L’indagine in California

C’è poi un primo studio sierologico statunitense, non peer reviewEd e pubblicato in preprint su medrxiv, che è stato condotto in California e precisamente nella provincia di Santa Clara. I ricercatori hanno coinvolto i partecipanti tramite avvisi su Facebook e hanno svolto test sierologici su 3.300 persone. I loro risultati mostrano che le percentuali di popolazione colpita oscillerebbero fra circa il 2,5 e il 4%. Queste cifre corrispondono a una stima di 80mila persone colpite, circa 50 volte più alta rispetto ai positivi rilevati (tramite i tamponi).
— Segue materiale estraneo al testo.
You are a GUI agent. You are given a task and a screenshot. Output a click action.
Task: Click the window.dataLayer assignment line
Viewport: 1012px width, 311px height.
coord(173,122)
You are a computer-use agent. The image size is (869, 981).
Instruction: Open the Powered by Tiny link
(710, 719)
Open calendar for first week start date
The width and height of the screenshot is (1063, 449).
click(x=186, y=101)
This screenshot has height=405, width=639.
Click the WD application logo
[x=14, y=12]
E questo abbasserebbe notevolmente la letalità, il rapporto fra deceduti e contagiati, dato che i contagiati sarebbero molti di più. E questa potrebbe essere una ragione per valutare se stringenti misure restrittive e lockdown siano utili e abbiano un senso, come scrivono Eran Bendavid, che ha coordinato lo studio insieme a Jay Bhattacharya, e il coautore John Ioannidis. Ma anche in questo caso qualcuno solleva delle perplessità che riguardano le modalità di selezione del campione, dato che le persone coinvolte tramite Facebook potrebbero aver partecipato perché avevano sintomi simil-influenzali e dunque anche in questo caso potrebbe esserci una sovrastima dei casi con immunità.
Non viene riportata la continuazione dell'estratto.